When you’re done, Heda says the only other English phrase he knows: “It’s good, but you must practice.” It doesn’t matter. You go on hoping that maybe you can step out of your white bread, middle class, suburban life and set your foot in the world of the roma, the gypsy.

Before you pack up your guitar, you share a glance, and you know he lives in the space between words. It nearly kills you. After, you carry your guitar down the residential streets lined with pre-fab houses, past trees planted—one in each yard—to give the neighborhood an older feel, and you believe you carry something older still.


Lesson Nine: Rikki

From outside, the house looks like any other. Open the door and your nose is overwhelmed: orange blossom, sandalwood, and myrrh. She greets you in long, flowing robes. A kiss on the cheek, then she escorts you inside. The graduate students sit around a dark, Quaker table near the kitchen. Several pots of tea boil on the stove. At least four or five cakes add cranberry, lemon, and cinnamon to the concatenation of smells.

She serves you, waits until you’re full. You remember the story of “Hansel and Gretel” and are on your guard as she sits at the head of the table. She sifts through the pile of manuscripts, her face betraying nothing, then makes her pronouncements:

“This is crap.” She takes the top manuscript from the pile and throws it on the floor. “We’re not going to waste our time on it.”

She takes the next manuscript, peels back the first page. “This is crap.” And it, too, falls to the floor.

Again, “This is crap.”

She comes to your manuscript. Looks over the first page, peers at the second, moves as if to toss it aside, then stops. “This is so bad, it’s almost not worth discussing.”

She then spends the next hour talking about how awful your piece was.

“Yet, there is something,” she says.

You listen between her words, search for a hint of what she means.

“Sliver of imagination…”

There it is. You heard it, or think you did. You try to catch more but come away with nothing.

Nothing, except the fact that there was something.

Your next piece is better. She’s actually curious about it, wondering at your use of the Billy Goat as an alter ego for your protagonist’s desires. She speaks of the alchemy of language, the need to move beyond the simple definitions of things, to bring the dream to life.

That you understand. You live a waking dream, never sure exactly where or who you are.

You make an excuse to go to the bathroom, but really you need time to be alone, to feel your way through the forest. Down the stairs and to the left. You pass a dark room, the door slightly ajar. You can’t help but peer inside. Her artwork covers the walls, a half finished piece still on the easel: a yellow fruit, split open upon a red background. The paint is still wet. You breathe it in. The damp wood smell. Turpentine. Take it all in so that you won’t forget, can’t forget. Stay as long as you dare.

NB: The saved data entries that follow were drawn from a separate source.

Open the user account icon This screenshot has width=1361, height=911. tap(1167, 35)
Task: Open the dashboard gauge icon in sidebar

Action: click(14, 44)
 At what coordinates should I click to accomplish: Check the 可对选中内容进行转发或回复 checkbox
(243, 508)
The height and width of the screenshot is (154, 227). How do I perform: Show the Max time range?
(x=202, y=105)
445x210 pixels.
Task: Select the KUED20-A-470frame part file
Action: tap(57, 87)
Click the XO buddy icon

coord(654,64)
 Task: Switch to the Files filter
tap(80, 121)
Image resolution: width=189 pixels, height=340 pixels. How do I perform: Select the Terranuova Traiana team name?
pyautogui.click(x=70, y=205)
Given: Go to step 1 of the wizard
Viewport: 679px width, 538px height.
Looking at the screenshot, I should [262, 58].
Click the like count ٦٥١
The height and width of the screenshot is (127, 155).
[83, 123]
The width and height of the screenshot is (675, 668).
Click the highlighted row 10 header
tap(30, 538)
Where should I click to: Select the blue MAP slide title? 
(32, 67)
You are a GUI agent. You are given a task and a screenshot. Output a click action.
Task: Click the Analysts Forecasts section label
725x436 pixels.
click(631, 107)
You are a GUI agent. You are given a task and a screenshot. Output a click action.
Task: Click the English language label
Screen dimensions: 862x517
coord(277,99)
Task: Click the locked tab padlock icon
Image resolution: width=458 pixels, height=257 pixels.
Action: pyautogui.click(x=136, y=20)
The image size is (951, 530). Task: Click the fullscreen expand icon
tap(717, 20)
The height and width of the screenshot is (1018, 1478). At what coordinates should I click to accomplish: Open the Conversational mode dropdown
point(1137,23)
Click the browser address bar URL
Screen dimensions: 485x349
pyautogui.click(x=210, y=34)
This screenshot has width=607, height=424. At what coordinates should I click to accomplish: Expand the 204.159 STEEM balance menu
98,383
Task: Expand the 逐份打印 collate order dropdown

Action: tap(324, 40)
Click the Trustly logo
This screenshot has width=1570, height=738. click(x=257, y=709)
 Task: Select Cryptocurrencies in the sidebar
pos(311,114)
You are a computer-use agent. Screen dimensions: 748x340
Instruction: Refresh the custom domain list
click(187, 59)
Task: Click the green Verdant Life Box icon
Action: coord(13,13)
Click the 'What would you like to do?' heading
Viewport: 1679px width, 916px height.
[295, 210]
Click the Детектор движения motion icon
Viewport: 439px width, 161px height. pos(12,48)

You create your own space in the basement, line it with books, shut the door and lock it. Here there be Monsters! It works! Your children are afraid to come down, sure they’ll be gobbled up.

You cover the walls with art, play music at full volume, recite poetry to yourself—anything to push out the external world, to give you a chance to fall into the hole. And there you discover your own deep banality.